▸ **To do**: In the forum thread below on filling missing categorical values, transcribe word for word the stretch from "For example if" through "inplace = True)".

▸ **Selected text**:
I have a dataset with a lot of categorical values missing and i would like to make a custom imputer which will fill the empty values with a value equal to "no-variable_name"
.
For example if a column "Workclass"
has a Nan
value, replace it with "No Workclass"
.
I do it like this
X_train['workclass'].fillna("No workclass", inplace = True)
But I would like to make an Imputer
, so I can pass it in a pipeline.
You could define a custom transformer using TransformerMixin
. Here's a simple example how to define a simple transformer an include it in a pipeline:
df = pd.DataFrame({'workclass':['class1', np.nan, 'Some other class', 'class1',
np.nan, 'class12', 'class2', 'class121'],
'color':['red', 'blue', np.nan, 'pink',
'green', 'magenta', np.nan, 'yellow']})
# train test split of X
df_train = df[:3]
df_test = df[3:]
print(df_test)
workclass color
3 class1 pink
4 NaN green
5 class12 magenta
6 class2 NaN
7 class121 yellow
The idea will be to fit using the df_train
dataframe, and replicate the transformations on df_test
. We could define our custom transformation class inheriting from TransformerMixin
:
from sklearn.pipeline import Pipeline
from sklearn.base import TransformerMixin
class InputColName(TransformerMixin):
def fit(self, X, y):
self.fill_with = X.columns
return self
def transform(self, X):
return np.where(X.isna(), 'No ' + self.fill_with, X)
Then include it in your pipeline (just using InputColName
here to keep the example simple) and fit it with the training data:
pipeline = Pipeline(steps=[
('inputter', InputColName())
])
pipeline.fit(df_train)
Now if we try transforming with unseen data:
print(pd.DataFrame(pipeline.transform(df_test), columns=df.columns))
workclass color
0 class1 pink
1 No workclass green
2 class12 magenta
3 class2 No color
4 class121 yellow

▸ **Extracted records**:

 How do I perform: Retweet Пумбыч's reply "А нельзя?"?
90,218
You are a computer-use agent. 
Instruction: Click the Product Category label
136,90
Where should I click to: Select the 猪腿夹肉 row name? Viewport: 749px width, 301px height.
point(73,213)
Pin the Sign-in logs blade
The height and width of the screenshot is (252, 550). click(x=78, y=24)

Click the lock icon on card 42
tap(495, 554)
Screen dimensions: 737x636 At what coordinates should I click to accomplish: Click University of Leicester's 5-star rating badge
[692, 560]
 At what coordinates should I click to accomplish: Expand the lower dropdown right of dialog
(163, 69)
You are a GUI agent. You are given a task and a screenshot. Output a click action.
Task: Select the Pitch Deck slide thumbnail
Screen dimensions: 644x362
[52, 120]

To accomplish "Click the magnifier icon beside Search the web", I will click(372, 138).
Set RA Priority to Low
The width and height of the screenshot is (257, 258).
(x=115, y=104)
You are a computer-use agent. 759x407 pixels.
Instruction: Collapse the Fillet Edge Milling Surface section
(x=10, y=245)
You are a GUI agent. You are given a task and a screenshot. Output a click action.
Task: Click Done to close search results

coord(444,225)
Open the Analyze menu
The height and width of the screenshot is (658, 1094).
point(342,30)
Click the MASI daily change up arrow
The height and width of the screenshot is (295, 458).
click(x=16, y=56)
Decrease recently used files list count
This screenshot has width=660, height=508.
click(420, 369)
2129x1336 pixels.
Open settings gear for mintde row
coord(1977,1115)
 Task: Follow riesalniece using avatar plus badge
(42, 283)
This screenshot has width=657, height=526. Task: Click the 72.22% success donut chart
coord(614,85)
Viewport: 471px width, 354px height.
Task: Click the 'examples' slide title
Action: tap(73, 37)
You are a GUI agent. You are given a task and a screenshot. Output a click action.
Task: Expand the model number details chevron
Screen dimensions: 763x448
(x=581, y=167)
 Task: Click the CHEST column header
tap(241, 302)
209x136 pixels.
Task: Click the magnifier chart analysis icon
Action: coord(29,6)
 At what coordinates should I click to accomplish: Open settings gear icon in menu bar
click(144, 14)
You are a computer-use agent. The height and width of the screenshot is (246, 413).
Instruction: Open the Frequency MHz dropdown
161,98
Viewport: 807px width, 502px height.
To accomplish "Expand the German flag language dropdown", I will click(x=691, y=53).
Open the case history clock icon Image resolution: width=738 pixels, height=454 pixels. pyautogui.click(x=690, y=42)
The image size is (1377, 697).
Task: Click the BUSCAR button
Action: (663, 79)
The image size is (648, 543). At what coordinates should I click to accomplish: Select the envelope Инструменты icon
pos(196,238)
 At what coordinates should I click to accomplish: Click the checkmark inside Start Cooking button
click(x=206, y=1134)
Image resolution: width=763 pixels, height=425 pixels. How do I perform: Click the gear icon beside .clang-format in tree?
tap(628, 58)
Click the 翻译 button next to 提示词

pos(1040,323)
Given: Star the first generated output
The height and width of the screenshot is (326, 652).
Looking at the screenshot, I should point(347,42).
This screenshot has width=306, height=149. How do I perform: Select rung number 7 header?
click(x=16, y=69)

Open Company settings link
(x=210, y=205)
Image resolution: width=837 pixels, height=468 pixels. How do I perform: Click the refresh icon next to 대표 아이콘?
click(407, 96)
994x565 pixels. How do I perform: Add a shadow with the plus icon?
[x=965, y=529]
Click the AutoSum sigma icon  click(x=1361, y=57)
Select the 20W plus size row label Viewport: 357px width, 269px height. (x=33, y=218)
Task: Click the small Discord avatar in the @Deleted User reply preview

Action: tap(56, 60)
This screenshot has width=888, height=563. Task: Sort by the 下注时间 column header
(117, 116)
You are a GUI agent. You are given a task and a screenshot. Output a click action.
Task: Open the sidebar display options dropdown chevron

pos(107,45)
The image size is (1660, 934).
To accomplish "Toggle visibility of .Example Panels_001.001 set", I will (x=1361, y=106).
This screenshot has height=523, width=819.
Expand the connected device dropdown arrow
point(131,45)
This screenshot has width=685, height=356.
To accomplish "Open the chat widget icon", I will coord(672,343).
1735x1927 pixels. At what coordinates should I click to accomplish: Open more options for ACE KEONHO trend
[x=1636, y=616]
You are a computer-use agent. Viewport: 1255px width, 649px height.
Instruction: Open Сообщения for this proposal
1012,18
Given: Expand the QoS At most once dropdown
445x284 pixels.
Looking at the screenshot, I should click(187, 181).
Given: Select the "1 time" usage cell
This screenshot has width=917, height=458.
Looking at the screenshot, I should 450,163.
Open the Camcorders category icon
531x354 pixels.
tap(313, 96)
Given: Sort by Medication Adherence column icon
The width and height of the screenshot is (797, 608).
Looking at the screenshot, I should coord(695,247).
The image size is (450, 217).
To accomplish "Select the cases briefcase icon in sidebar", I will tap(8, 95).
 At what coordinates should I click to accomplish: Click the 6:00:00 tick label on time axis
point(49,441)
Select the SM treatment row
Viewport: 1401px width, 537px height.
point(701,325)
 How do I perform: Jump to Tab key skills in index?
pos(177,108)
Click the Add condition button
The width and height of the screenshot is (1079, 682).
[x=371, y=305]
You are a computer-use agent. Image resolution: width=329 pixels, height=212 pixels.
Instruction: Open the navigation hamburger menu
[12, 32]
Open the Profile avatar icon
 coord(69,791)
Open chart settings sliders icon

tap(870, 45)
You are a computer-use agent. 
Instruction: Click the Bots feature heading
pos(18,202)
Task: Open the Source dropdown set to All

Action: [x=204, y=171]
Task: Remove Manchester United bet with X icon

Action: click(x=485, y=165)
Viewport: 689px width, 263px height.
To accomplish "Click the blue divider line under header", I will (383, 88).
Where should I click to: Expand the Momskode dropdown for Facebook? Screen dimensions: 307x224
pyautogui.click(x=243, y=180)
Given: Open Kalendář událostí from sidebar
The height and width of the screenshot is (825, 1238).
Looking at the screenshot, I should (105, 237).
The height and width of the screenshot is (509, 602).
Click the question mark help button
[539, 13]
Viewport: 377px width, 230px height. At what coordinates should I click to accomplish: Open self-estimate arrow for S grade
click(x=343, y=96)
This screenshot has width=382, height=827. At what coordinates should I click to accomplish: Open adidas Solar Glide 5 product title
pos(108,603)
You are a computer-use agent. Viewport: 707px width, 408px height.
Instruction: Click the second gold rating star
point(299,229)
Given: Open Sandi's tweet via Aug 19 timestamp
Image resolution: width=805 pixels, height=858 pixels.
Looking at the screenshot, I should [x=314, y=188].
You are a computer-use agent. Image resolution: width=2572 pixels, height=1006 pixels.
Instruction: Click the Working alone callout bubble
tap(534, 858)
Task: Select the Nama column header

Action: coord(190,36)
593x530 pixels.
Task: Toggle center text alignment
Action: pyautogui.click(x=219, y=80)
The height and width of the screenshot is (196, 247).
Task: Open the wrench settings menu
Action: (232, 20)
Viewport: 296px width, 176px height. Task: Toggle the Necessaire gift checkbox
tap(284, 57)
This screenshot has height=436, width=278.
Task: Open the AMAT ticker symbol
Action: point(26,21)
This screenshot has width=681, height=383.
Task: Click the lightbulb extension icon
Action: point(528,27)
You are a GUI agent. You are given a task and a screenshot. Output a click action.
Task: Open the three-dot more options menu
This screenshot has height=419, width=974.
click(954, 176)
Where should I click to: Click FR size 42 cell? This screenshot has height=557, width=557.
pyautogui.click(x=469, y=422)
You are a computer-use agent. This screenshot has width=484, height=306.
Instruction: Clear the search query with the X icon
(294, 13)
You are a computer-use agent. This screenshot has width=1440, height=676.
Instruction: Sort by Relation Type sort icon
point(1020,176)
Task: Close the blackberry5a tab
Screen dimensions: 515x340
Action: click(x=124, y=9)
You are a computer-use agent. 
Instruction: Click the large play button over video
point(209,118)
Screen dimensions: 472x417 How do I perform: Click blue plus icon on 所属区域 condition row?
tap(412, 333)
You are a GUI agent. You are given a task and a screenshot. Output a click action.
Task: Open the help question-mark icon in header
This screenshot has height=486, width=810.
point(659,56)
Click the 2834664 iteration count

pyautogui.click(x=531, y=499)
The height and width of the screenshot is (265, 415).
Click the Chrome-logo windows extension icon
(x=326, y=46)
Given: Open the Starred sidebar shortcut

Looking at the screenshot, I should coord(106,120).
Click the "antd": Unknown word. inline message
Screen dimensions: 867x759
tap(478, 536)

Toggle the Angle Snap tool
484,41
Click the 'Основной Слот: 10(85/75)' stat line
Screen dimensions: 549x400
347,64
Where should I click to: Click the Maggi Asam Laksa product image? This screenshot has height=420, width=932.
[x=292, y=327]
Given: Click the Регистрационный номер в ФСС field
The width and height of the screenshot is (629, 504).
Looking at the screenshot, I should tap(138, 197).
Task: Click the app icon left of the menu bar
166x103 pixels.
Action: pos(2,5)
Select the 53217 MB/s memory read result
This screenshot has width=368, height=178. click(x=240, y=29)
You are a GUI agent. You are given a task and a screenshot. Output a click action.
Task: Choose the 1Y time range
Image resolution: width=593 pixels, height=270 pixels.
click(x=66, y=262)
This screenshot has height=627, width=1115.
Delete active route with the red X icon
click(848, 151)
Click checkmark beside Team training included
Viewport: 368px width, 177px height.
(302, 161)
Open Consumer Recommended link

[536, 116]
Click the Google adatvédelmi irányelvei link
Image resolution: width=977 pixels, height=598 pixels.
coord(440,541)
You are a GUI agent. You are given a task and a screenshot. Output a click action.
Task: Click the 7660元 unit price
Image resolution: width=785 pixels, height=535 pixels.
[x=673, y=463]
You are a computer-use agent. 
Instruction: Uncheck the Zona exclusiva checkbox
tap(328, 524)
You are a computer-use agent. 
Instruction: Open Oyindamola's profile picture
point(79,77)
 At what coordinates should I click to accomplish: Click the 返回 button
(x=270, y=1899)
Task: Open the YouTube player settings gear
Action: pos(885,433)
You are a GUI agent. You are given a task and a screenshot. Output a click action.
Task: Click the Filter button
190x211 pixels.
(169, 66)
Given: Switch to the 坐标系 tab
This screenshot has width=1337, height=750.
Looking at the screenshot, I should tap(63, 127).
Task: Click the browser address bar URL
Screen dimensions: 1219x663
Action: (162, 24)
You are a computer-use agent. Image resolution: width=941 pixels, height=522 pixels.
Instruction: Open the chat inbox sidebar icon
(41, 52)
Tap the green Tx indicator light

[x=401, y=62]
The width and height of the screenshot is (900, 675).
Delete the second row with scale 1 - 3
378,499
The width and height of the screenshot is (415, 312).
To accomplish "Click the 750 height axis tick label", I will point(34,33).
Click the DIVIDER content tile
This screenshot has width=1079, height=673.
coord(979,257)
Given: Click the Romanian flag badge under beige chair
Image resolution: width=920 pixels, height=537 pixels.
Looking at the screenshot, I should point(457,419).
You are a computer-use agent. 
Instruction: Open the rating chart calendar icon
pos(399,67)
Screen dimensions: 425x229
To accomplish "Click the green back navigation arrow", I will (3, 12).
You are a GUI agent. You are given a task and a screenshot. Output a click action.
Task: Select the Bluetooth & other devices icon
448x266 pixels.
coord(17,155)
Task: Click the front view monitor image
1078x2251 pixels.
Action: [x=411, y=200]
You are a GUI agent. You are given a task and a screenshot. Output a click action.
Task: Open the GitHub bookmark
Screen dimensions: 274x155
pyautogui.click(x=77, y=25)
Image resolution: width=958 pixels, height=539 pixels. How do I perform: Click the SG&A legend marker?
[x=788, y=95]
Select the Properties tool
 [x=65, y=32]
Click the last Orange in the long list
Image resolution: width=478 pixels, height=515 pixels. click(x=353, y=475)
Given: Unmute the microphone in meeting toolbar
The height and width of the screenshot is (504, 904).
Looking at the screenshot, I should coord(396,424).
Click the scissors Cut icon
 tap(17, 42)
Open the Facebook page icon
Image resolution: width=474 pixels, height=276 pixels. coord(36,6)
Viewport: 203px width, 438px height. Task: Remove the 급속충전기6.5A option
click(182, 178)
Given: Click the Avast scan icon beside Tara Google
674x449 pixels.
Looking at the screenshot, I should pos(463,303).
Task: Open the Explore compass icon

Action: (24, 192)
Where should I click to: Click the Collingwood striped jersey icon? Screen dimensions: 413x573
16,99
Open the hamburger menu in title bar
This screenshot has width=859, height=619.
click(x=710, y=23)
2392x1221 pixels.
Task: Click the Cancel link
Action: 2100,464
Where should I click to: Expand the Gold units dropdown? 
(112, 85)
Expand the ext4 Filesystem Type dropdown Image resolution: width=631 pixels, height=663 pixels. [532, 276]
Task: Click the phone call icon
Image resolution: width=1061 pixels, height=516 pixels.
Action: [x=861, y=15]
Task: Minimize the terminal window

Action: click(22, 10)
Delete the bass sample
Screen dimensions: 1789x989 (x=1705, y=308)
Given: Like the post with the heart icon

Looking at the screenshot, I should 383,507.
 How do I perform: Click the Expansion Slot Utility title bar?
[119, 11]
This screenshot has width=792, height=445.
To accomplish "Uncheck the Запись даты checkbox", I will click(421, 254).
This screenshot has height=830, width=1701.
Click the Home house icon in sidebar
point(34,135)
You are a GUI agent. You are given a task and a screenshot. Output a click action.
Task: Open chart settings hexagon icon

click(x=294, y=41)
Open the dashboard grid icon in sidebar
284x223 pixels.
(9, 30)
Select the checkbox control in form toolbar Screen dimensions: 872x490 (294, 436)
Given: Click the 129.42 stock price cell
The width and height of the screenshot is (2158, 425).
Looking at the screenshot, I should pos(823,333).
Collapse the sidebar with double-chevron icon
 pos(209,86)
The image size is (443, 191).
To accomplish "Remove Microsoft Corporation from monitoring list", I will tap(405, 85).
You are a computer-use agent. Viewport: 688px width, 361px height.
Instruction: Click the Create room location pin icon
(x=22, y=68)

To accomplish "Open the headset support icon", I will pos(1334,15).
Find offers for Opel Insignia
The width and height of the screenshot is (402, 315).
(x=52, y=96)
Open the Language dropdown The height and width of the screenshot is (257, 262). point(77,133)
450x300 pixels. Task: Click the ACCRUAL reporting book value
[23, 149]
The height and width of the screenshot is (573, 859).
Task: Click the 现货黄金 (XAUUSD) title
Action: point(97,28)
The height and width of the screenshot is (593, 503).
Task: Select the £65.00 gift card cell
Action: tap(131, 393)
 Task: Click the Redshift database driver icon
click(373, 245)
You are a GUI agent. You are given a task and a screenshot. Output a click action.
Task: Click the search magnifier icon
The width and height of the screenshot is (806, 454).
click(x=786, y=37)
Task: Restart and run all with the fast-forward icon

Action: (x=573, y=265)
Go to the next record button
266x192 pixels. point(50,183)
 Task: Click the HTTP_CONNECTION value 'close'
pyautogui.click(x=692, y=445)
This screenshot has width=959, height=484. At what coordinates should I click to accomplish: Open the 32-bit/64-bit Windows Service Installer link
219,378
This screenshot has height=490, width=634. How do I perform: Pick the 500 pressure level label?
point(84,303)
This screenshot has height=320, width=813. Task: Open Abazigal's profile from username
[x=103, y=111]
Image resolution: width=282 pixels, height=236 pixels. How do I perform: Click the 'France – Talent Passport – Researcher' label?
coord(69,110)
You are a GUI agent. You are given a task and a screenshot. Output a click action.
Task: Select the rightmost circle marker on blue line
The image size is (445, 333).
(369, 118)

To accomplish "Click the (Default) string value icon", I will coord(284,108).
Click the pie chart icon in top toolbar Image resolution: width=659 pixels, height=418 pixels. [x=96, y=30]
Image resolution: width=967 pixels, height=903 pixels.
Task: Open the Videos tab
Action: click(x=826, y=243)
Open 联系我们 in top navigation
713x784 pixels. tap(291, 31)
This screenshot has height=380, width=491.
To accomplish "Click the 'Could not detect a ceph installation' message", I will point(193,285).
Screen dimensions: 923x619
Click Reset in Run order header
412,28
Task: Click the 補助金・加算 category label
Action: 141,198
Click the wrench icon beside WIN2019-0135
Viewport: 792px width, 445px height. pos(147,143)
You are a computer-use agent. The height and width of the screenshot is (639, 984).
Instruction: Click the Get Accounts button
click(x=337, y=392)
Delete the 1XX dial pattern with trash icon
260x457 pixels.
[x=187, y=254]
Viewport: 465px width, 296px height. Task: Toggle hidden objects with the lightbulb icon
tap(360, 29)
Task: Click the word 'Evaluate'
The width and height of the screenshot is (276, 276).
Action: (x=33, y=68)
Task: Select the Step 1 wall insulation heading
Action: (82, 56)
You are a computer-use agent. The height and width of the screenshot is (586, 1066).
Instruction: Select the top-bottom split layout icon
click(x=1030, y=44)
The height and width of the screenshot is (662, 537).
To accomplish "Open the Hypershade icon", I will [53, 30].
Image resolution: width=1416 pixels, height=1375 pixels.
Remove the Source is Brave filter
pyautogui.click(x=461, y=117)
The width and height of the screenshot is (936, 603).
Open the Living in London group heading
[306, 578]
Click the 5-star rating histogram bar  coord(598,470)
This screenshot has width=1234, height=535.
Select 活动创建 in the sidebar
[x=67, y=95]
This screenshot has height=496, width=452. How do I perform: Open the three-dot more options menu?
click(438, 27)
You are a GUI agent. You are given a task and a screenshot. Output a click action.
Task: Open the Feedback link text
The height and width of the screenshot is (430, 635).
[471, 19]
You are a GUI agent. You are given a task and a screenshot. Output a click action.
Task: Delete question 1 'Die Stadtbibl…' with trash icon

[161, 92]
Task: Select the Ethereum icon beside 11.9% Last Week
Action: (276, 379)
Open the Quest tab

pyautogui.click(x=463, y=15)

▸ **Answer**:
For example if a column "Workclass"
has a Nan
value, replace it with "No Workclass"
.
I do it like this
X_train['workclass'].fillna("No workclass", inplace = True)